Summer Research Experience for Teachers (RET)
June 18 – August 10, 2018
Online application to open in October 2017
(Application deadline: March 15, 2018)
All applicants will be notified of the final decision by email.
The Center provides a Research Experience for Teachers (RET) program each summer. Middle-school, high-school, and community-college teachers are eligible to apply. Participating teachers engage in research, develop a network of scientific colleagues, learn scientific and technological developments, and discover ways to transfer this knowledge to their classroom. Teachers are matched up with a center faculty based on research interests.
Program participants conduct hands-on, cutting-edge research for eight weeks. At the end of the program, the teachers are asked to summarize their findings in a technical final report and to develop a short curriculum project based on their research that can be adapted to their own classrooms. In addition, they also have the opportunity to give a 15-minute oral presentation at the closing symposium. Other program activities include a field trip to a national lab or an industrial research site and seminars by Northwestern faculty.

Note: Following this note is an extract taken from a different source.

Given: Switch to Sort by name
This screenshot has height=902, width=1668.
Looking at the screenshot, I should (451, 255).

Our RET program participants receive a $8,500 stipend and have the opportunity to earn six graduate level credits through a partnership with National Louis University. Travel funds are available for participants, and housing subsidies are also available for those coming from outside the Chicago-land area.
To be eligible for the program, the teacher must be a U.S. citizen or permanent resident, have at least a bachelor’s degree in science or engineering, and be able to conduct on-site research during the entire eight weeks of the program.

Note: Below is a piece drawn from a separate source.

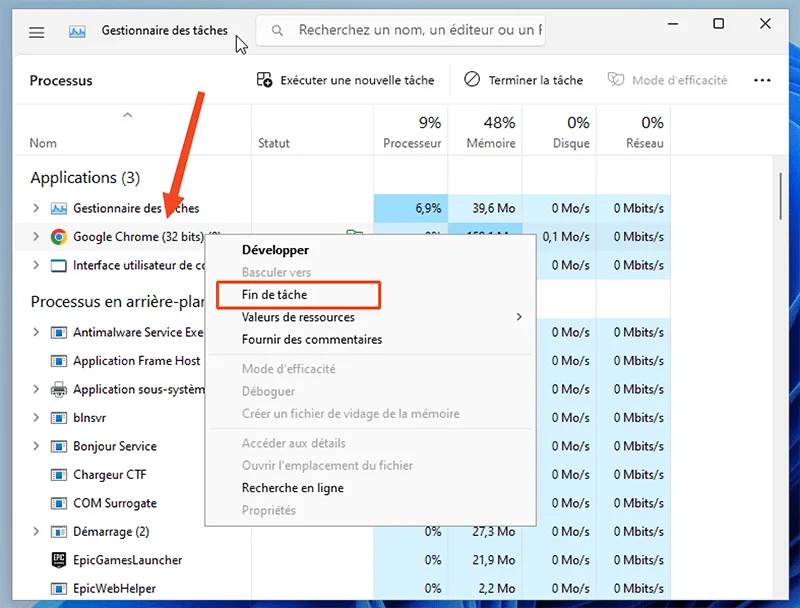Expand the Antimalware Service Executable row

click(x=36, y=332)
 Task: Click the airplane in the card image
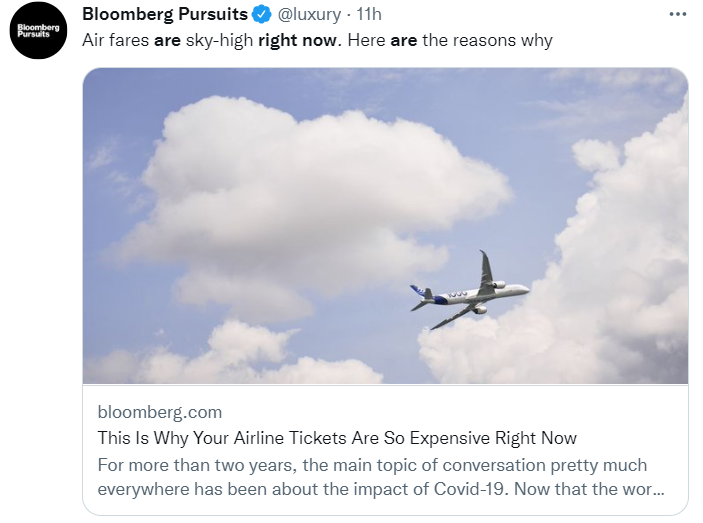pyautogui.click(x=469, y=290)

For further information, contact email@example.com, 847-467-0470.
The Engineering Transdisciplinary Outreach Project in the Arts (ETOPiA) uses performance arts in the McCormick School of Engineering and Applied Sciences to inspire a cross-disciplinary dialogue about the role of science and technology in society. This annual event highlights the pursuit and application of knowledge by individuals whose historical and personal circumstances span from tragic to epic.
ETOPiA strives to generate awareness among students of all ages and disciplines about the interdependence of the different fields of study, and the services, responsibilities, and obligations of engineers and scientists in today’s society.

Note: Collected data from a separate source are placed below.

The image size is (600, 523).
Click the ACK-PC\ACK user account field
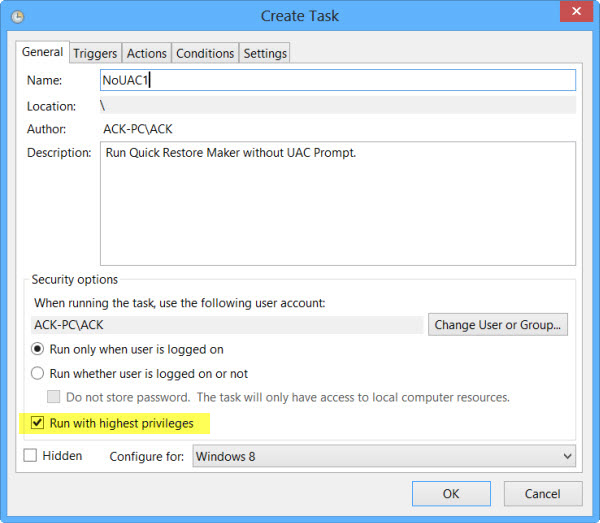(x=227, y=325)
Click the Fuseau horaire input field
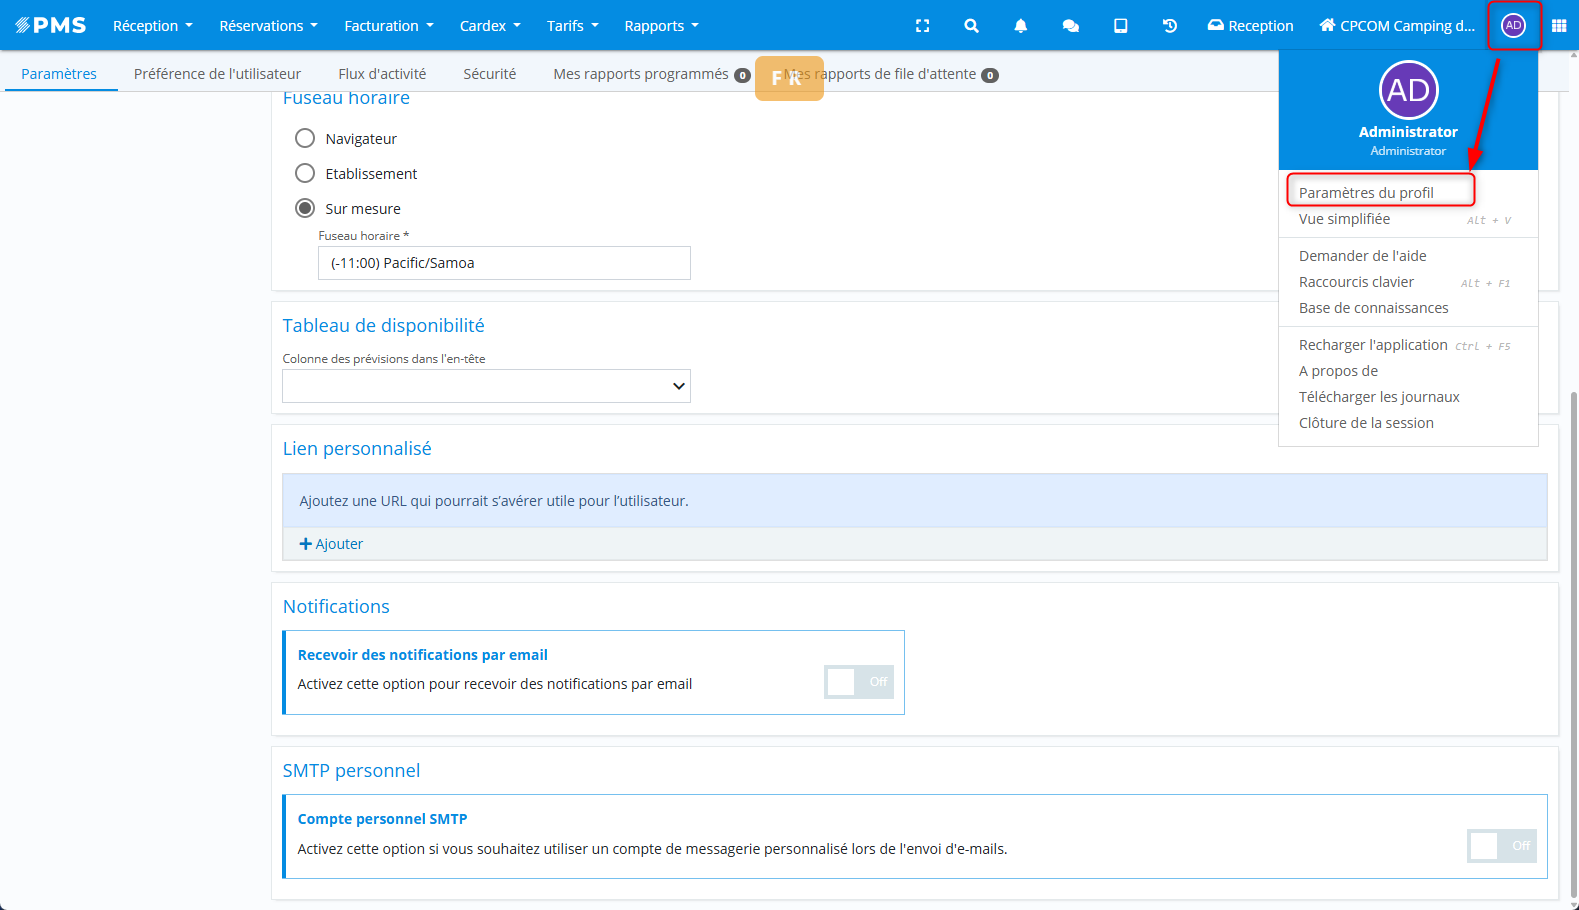 pyautogui.click(x=504, y=263)
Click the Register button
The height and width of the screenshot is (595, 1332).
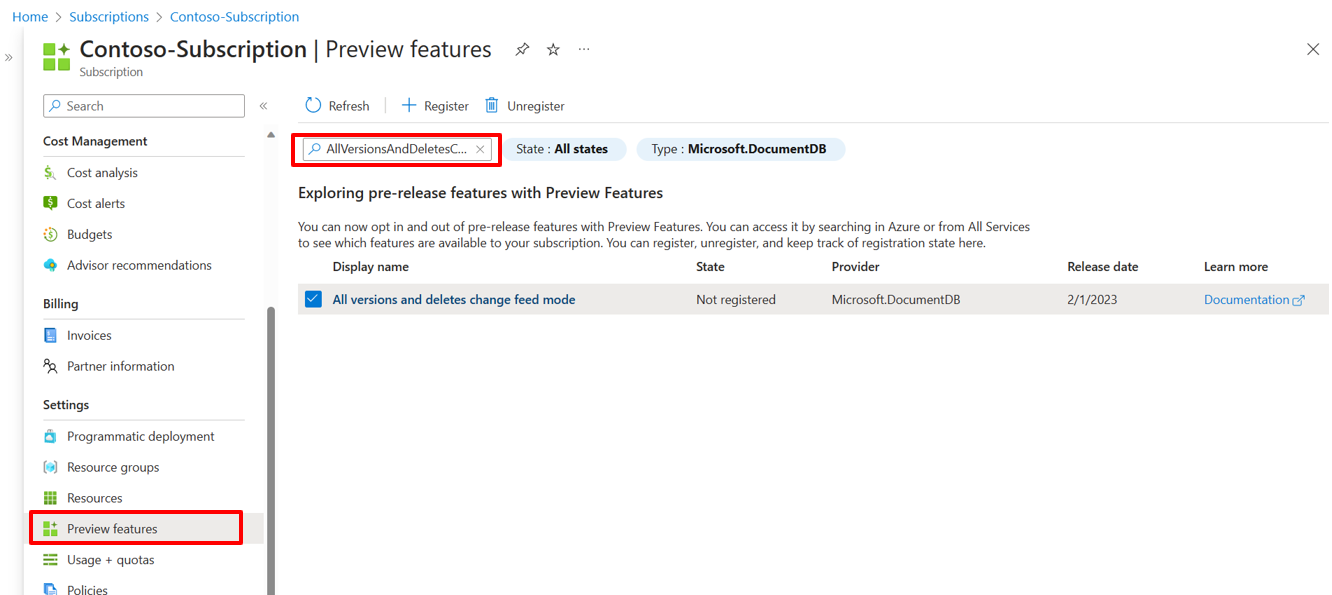click(x=435, y=106)
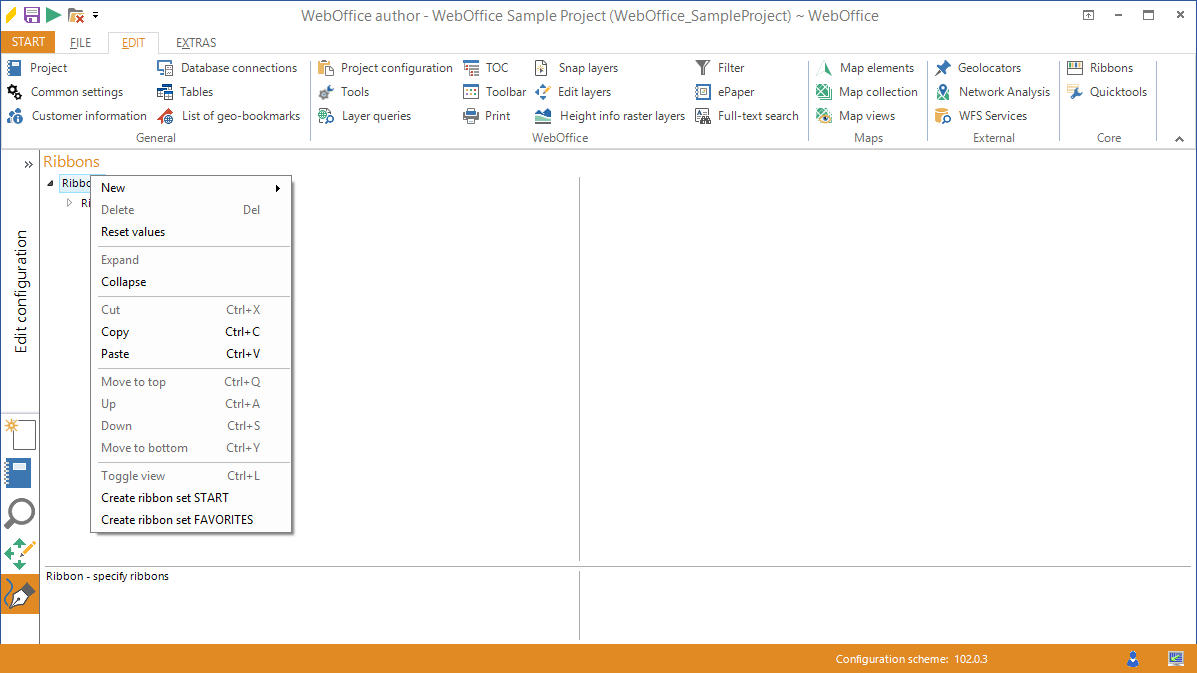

ETOPiA was founded by MRSEC Researcher Professor Matthew Grayson, and receives support from the NU-MRSEC.
The Fall 2016 ETOPiA season will present “Friday Night at the Movies” as a new way to promote and inspire conversation. Three documentary films — The Believers, Particle Fever, and Tim’s Vermeer cowill be screened and are connected to this year’s One Book One Northwestern selection, Nate Silver’s The Signal and the Noise. Silver’s book discusses how predictions of outcomes based on sound methodologies can affect everyone’s lives — even those without a statistical background.
October 7th 14th, and 28th 2016
Fridays at 7 p.m.
2016: Mill Girls
2015:A Life of Galileo
2013:The Agony and the Ecstasy of Steve Jobs
2012: The How and the Why
2011: A Number
2009: Manya: A living History of Marie Curie
Chicago Museum of Science and Industry
The NU-MRSEC has partnered with the Chicago Museum of Science and Industry to create a new temporary exhibit focused on materials science and society. The goal of the exhibit is to showcase the tandem relationship between human mastery of materials and the advancement of human civilization. The display features the latest in materials design and technology with applications in space exploration and nanotechnology. The exhibit features displays of a variety of material samples that will engage the audience through the senses of sight and touch while leveraging the leadership and technical resources of Northwestern.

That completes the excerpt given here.